Dataset entries:
↓

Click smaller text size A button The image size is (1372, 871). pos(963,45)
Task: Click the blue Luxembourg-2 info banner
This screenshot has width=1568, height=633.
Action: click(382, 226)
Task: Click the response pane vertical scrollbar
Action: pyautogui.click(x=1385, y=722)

↑

Assignment:
Give again, exactly, every line from the one holding "Task: Click the blue Luxembourg-2 info banner" to the last line of the data.

Solved problem:
Task: Click the blue Luxembourg-2 info banner
This screenshot has width=1568, height=633.
Action: click(382, 226)
Task: Click the response pane vertical scrollbar
Action: pyautogui.click(x=1385, y=722)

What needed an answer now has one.